Dan... deg-degan saat swab evaluasi pertama... hasil swab PCR.. negatif.
`Semua residen lega bahagiaaa. Termasuk yang dirawat di RS juga hasil swab evaluasi pertama langsung negatif.
Dan semua orang pada tanya2, apa rahasianya koq semua serentak langsung bisa negatif.
Bagi saya, minum sambiloto ialah bagian dari ikhtiar.
Dulu sempat ingin meneliti dan sudah sempat ke Lembaga Molekuler Eijkman untuk penjajagan riset karena untuk pembuktian efek anti virus harus kultur virus dan dipaparkan dengan sambiloto. Tapi perjalanan hidup saya telah mengalihkan saya dari bidang keilmuan imunologi ke hematologi sehingga ide tersebut pupus. Saat ini teknologi lebih canggih dan riset virus bisa dilakukan penelitian in silico.

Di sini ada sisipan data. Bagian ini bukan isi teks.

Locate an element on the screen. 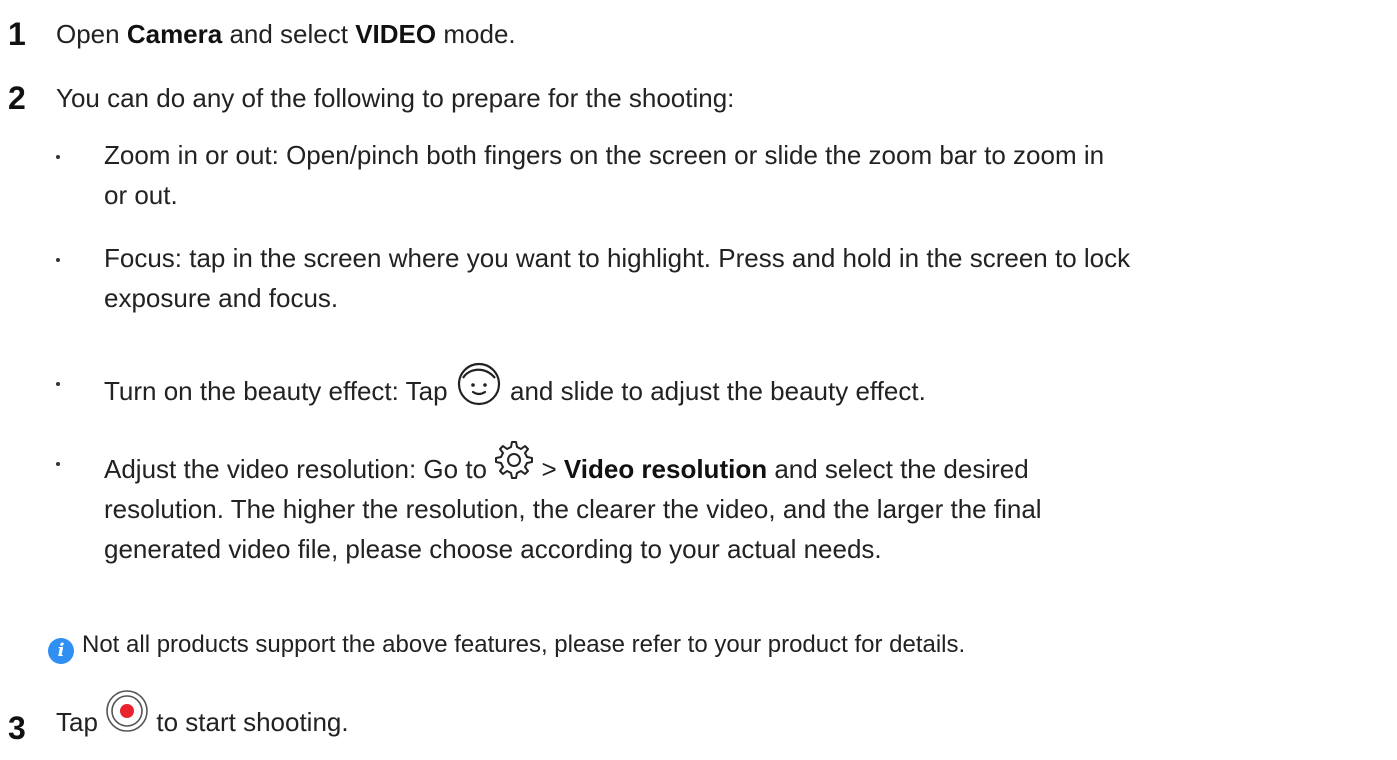 Image resolution: width=1397 pixels, height=760 pixels. bullet-line: or out. is located at coordinates (141, 195).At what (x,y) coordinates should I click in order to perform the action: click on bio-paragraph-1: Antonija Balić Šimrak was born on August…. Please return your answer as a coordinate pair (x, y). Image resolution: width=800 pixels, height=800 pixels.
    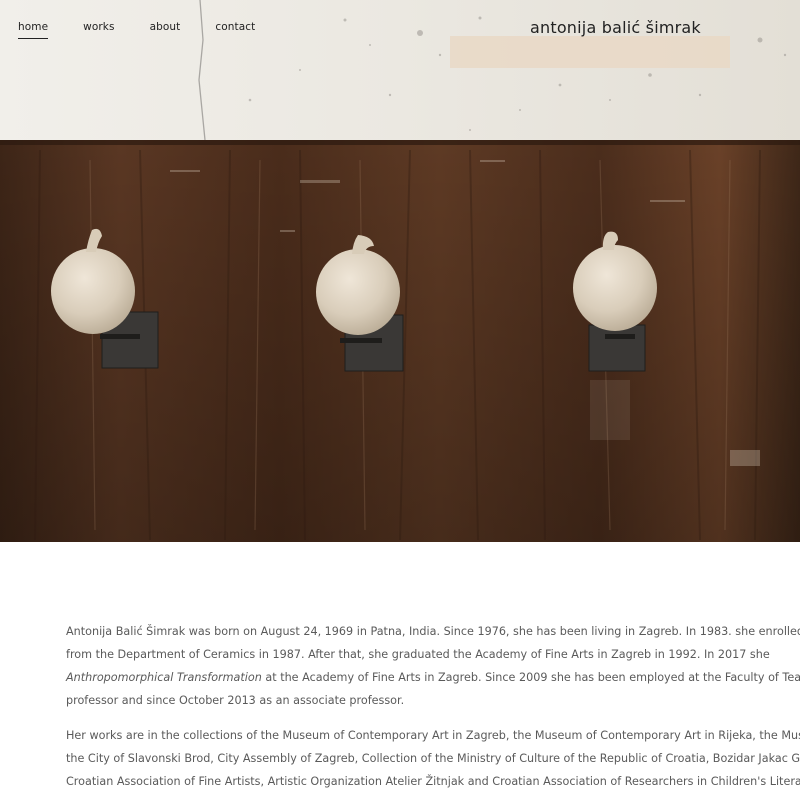
    Looking at the image, I should click on (433, 666).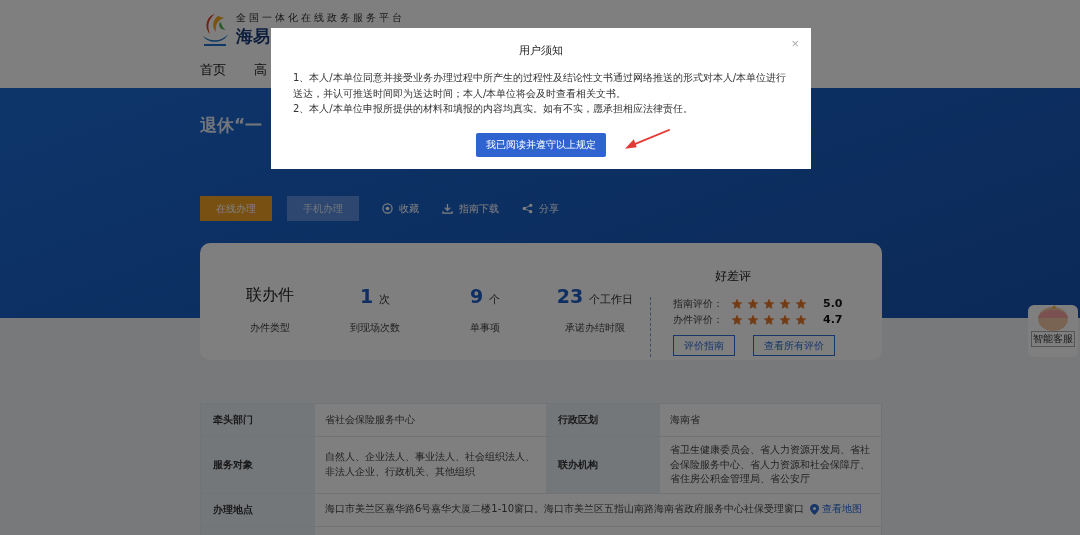 The image size is (1080, 535). Describe the element at coordinates (685, 420) in the screenshot. I see `table-cell-text: 海南省` at that location.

Riset awal juga membuktikan khasiat sambiloto untuk penanganan COVID-19.. Silahkan googling : sambiloto (Andrographis panniculata) dan COVID-19 atau SARS-CoV-2.
Oh ya, tentu saja... minum sambiloto tidak berarti membuat kita mengabaikan penanganan yang paling utama dari COVID-19 : 5M
Menjaga jarak
Memakai masker
Mencuci tangan
Menghindari kerumunan
Mengurangi mobilisasi
Karena hal tersebut sangat penting untuk mencegah penyebaran virus dan membantu agar pandemi segera reda atau berakhir.
Semoga tulisan ini bermanfaat buat kita semua.
Terima kasih untuk para sahabat yang memotivasi dan mendorong saya untuk menuliskan cerita saya ini.
Semarang, 16 Januari 2021
Dr. Nyoman Suci Widyastiti, dosen.dan dokter dari FK UNDIP Semarang.